Guns Are (Likely) Coming to Georgia Higher Ed (and How Faculty Should Respond)

The stage is set for guns to be allowed on college campuses in Georgia. As I have blogged before, I have a longstanding policy of not allowing guns in my classrooms or office. As far as I am concerned, this policy will not change, regardless of the law. Nevertheless, if House Bill 859 passes the State Senate and is signed by Gov. Deal as is currently expected, guns will be allowed around me, my colleagues, and my students, which is unacceptable for two major reasons.

First, the purported spirit of HB 859, that it "is about personal safety and the ability of Georgians to defend themselves as needed," is not rooted in reality. Study after study has shown that the presence and prevalence of guns is correlated with a decrease in safety, not an increase.

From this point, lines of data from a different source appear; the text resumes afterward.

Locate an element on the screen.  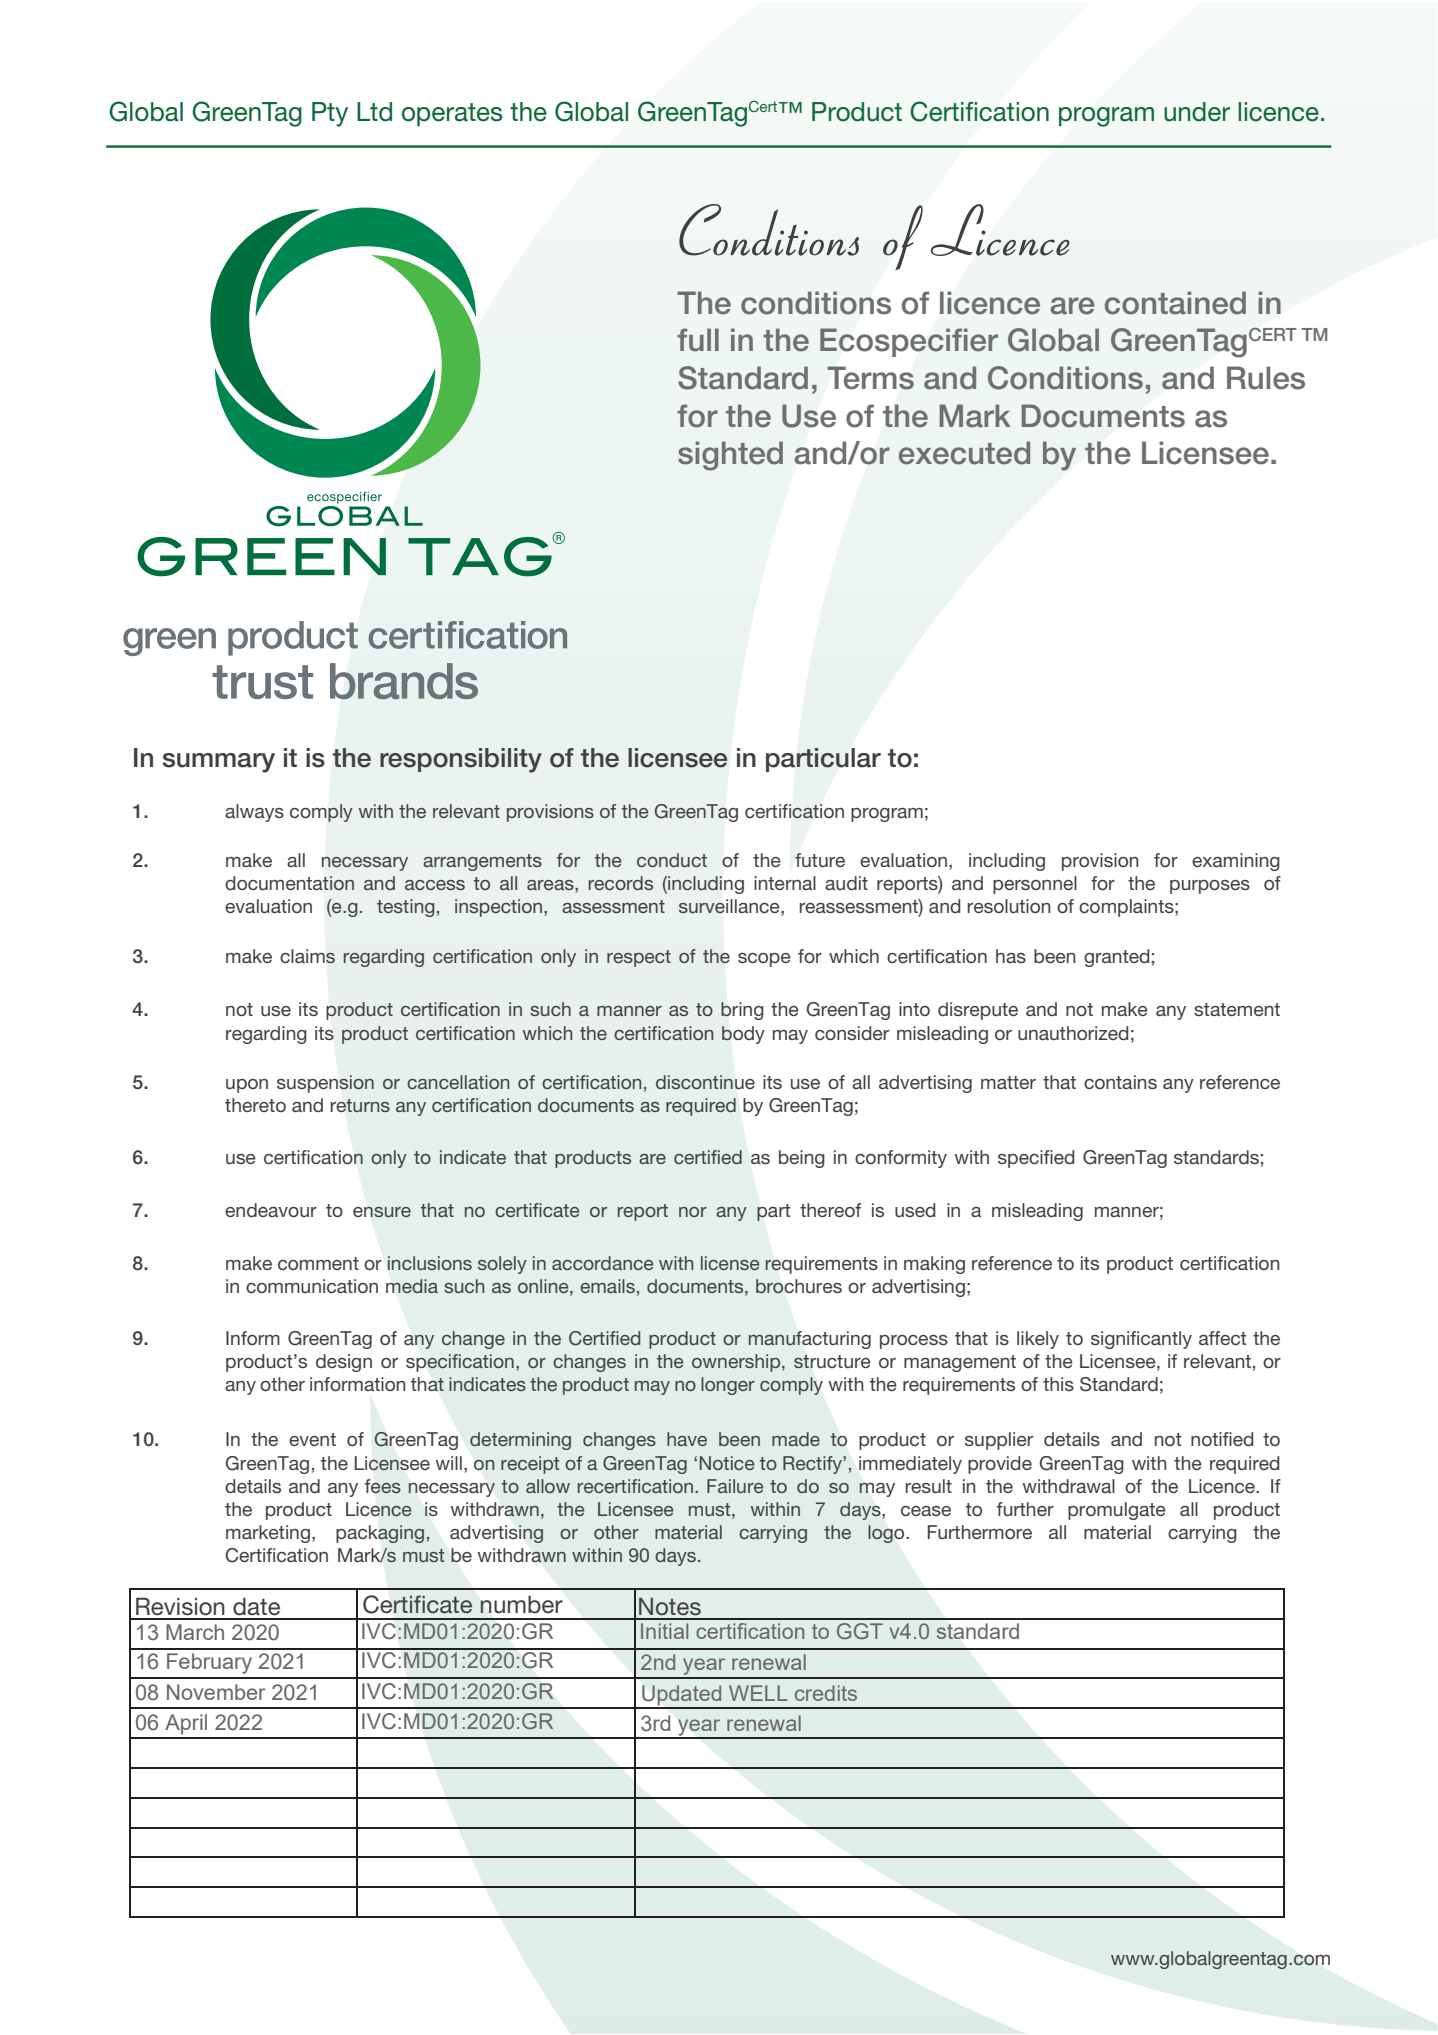
under is located at coordinates (1197, 112).
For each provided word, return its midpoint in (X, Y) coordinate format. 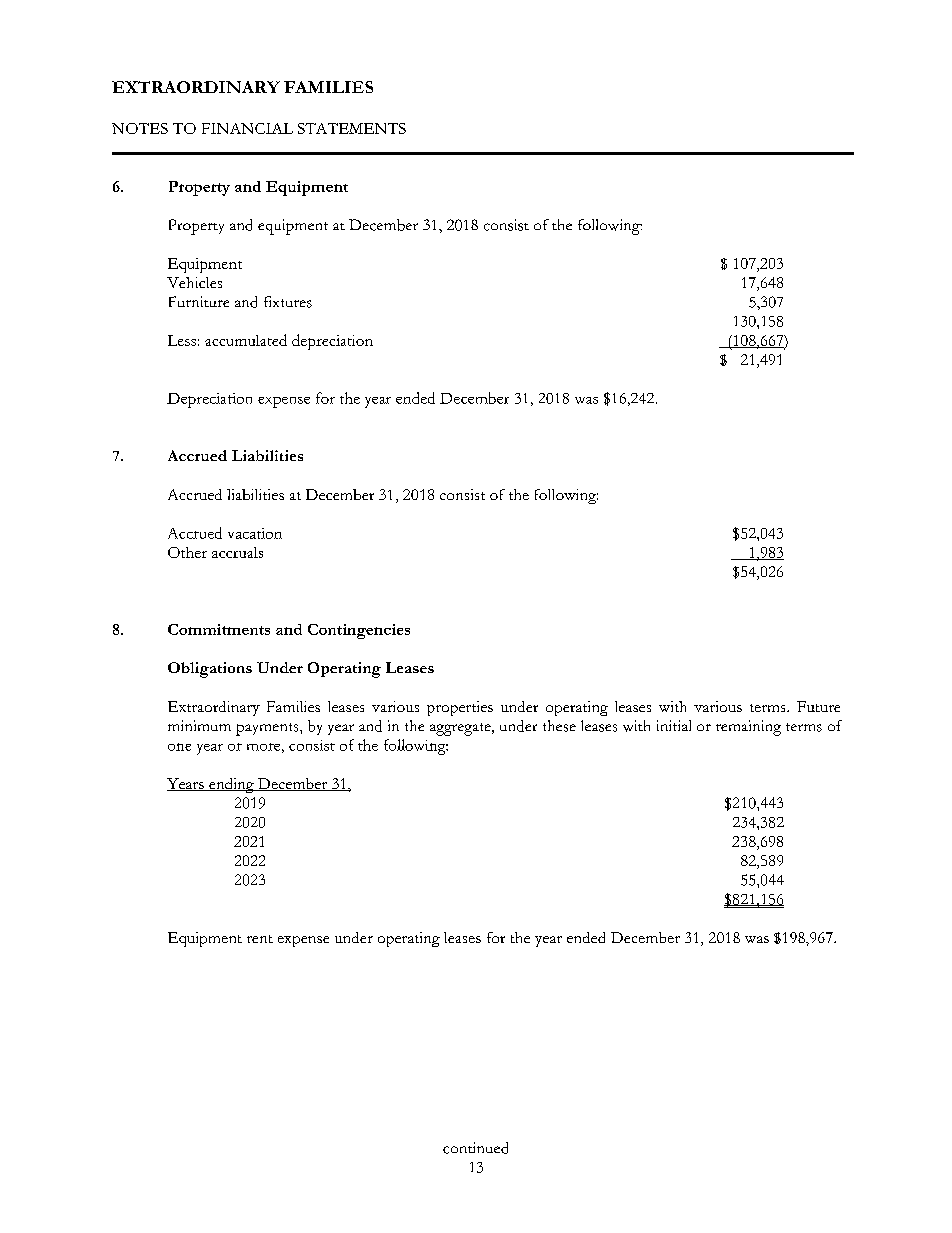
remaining (748, 728)
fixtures (288, 302)
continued (475, 1148)
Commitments (219, 629)
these (559, 726)
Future (818, 706)
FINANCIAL (247, 128)
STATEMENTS (352, 128)
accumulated (246, 340)
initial (674, 725)
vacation (255, 533)
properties (460, 708)
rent (260, 939)
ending (231, 785)
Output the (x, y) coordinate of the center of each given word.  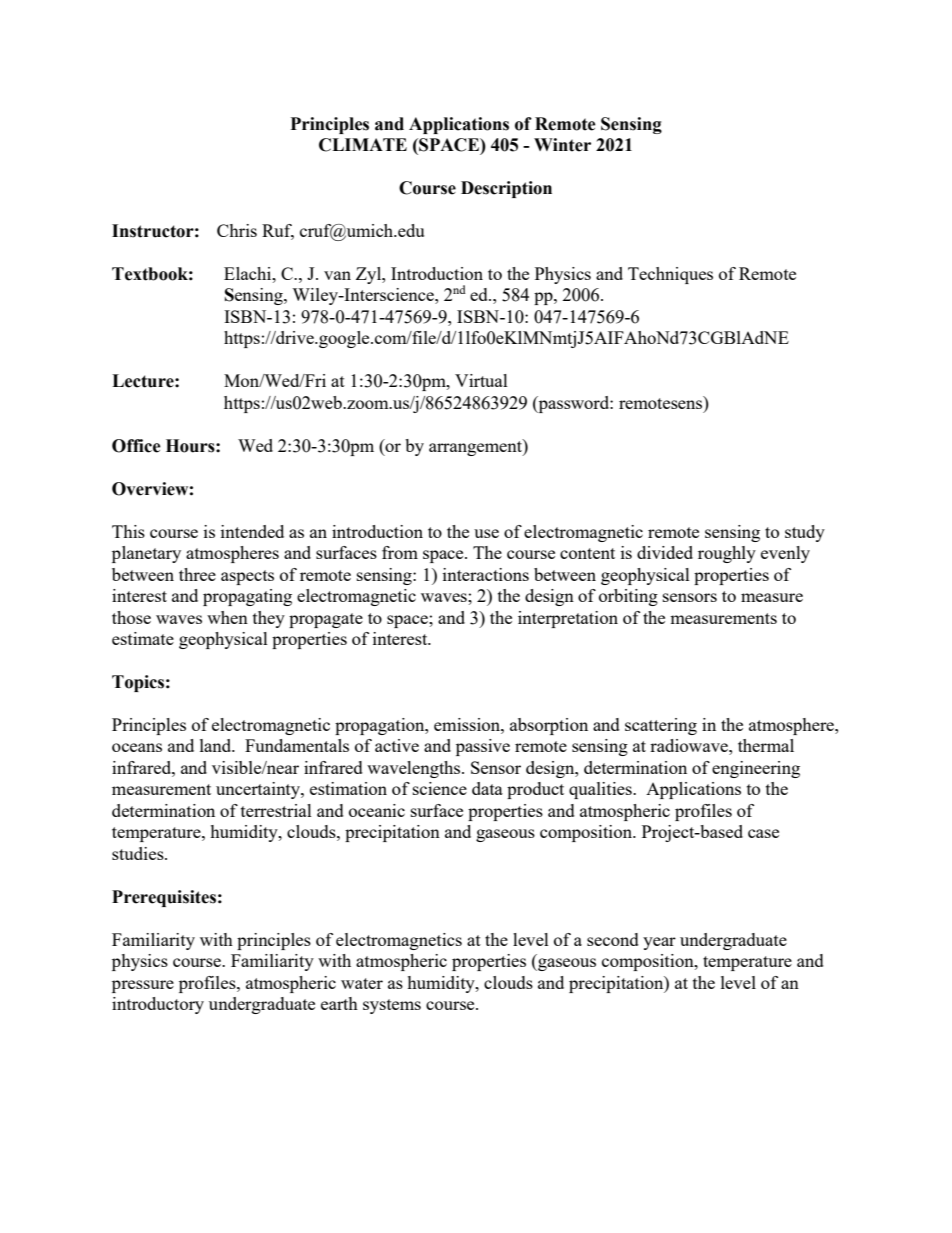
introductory (158, 1005)
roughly (727, 554)
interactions (486, 574)
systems (392, 1006)
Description (506, 189)
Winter (562, 145)
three (197, 574)
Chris (237, 230)
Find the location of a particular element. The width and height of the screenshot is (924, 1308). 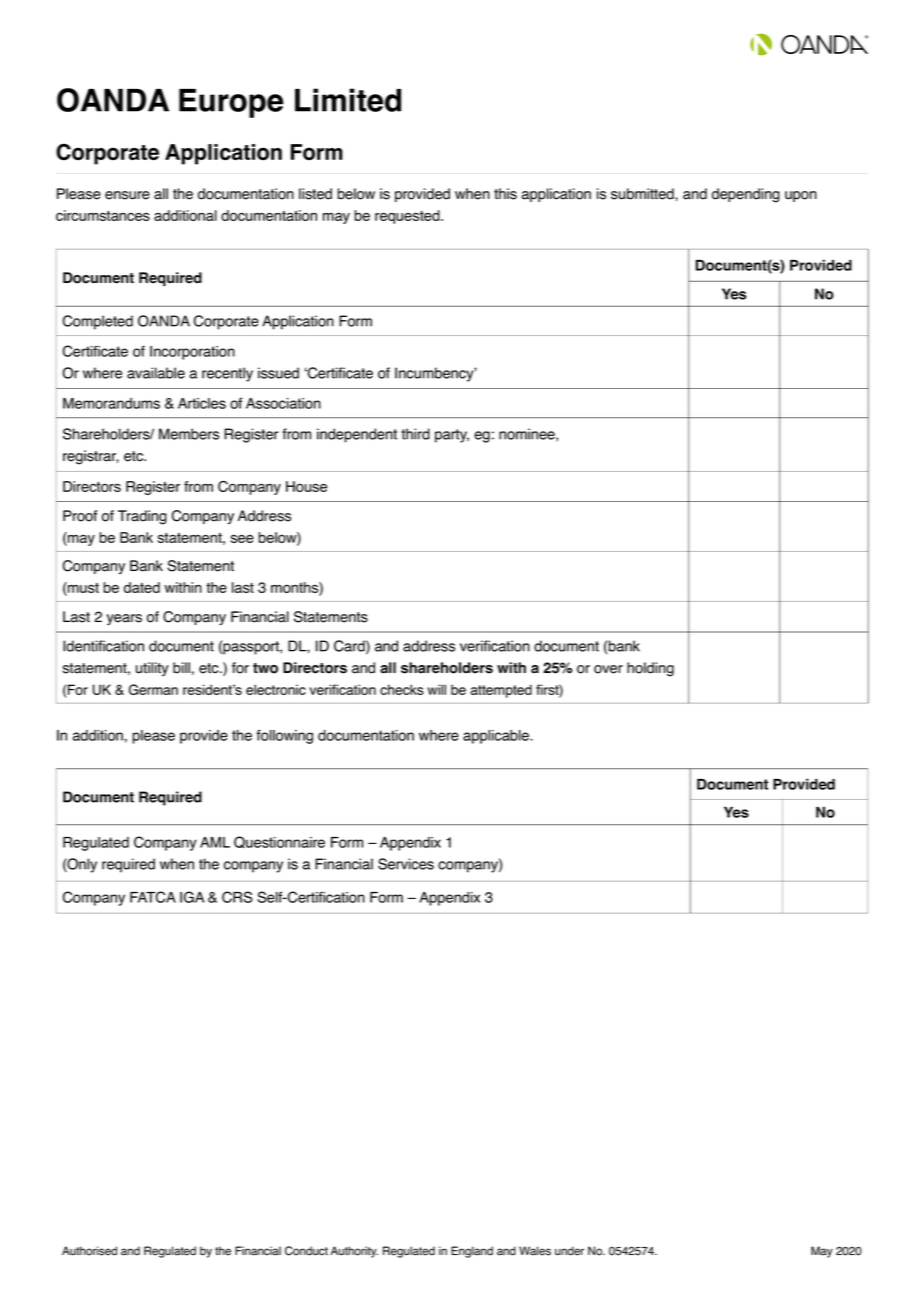

IGA is located at coordinates (192, 897).
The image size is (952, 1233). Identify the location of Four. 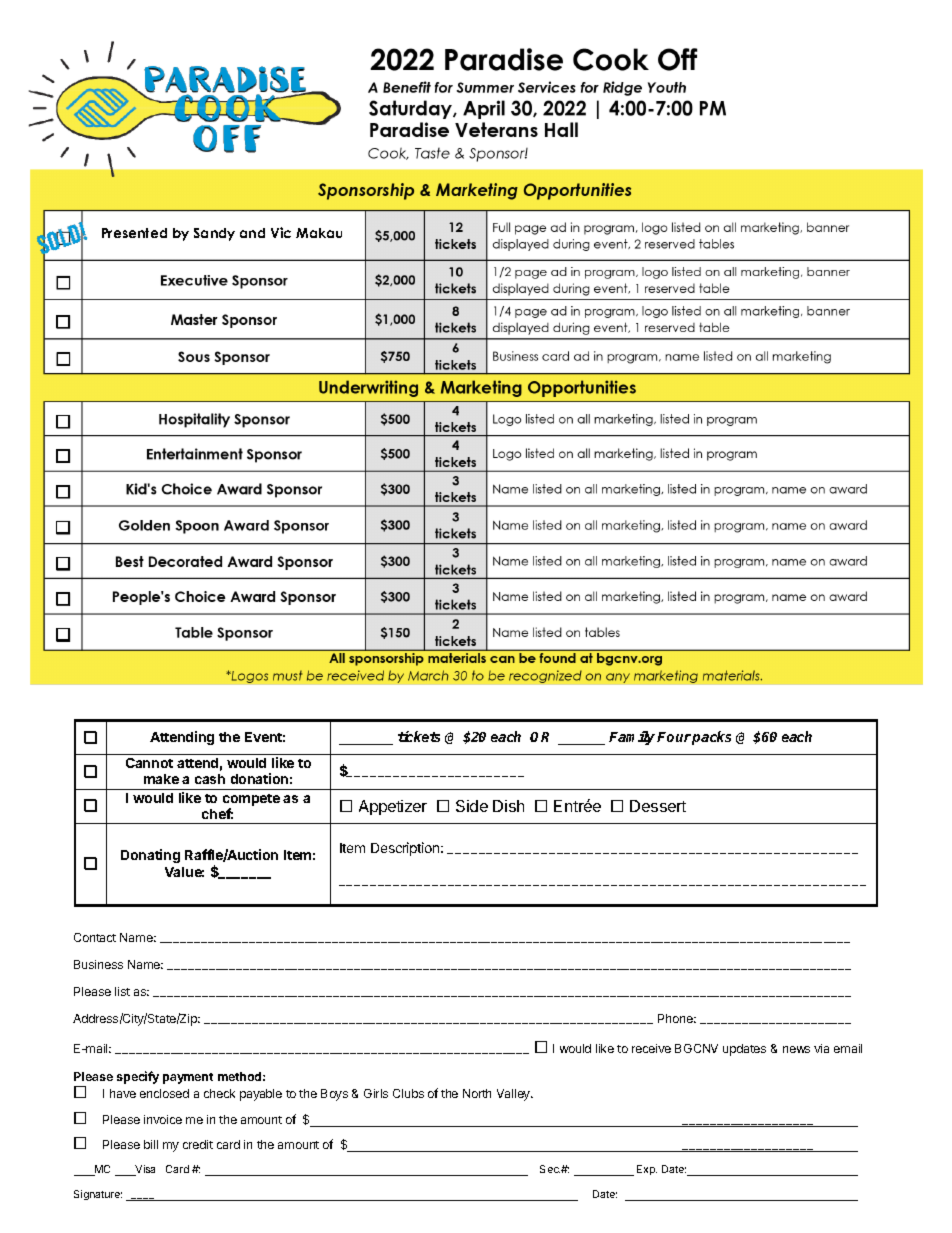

This is essentially settled science. At the very least, HB 859 seems to violate OSHA regulations, if not reason.

Second, our lawmakers and governor lack the courage of their own convictions as they continue to restrict firearms and other weapons from the State Capitol, the Governor's office, and the State Supreme Court, among other government buildings. If our elected officials actually do believe that permitted carriers of concealed firearms increase safety, they should move to immediately rectify the inconsistency of the law so that guns could be carried into the galleries of the House, Senate, and Supreme Court; into congresspersons' offices; and indeed, into the Governor's office. If, as I suspect, our lawmakers will refuse to allow guns in their place of work, this belies what they claim is the motivation of HB 859.

Many would note that the business of governing is a contentious matter that makes it more vulnerable to acts of violence, especially to weapons capable of mass carnage from a distance, such as firearms. I would agree, and for those same reasons, firearms also have no place in colleges and universities. My job regularly requires that I teach about and moderate discussions involving highly contentious issues, such as abortion, capital punishment, crime, climate change, gender, homosexuality, immigration, poverty, racism, religion, terrorism, war, and indeed, gun control itself. If lawmakers are uncomfortable debating these issues in the presence of guns, they should not require me, my colleagues, and students to do so.

Here is my proposal:
As professors and instructors, we should respond to HB 859 by simply taking rational steps to protect the safety of ourselves and our students, that is to hold our classes and office hours in the few remaining places where firearms are still logically not permitted, in government buildings and offices, and indeed in the State Capitol itself! By making ourselves visible in first the statehouse and then in local halls, we can draw attention to the hypocrisies noted above. We ask for nothing more than the legal consideration that governmental figures bestow on themselves.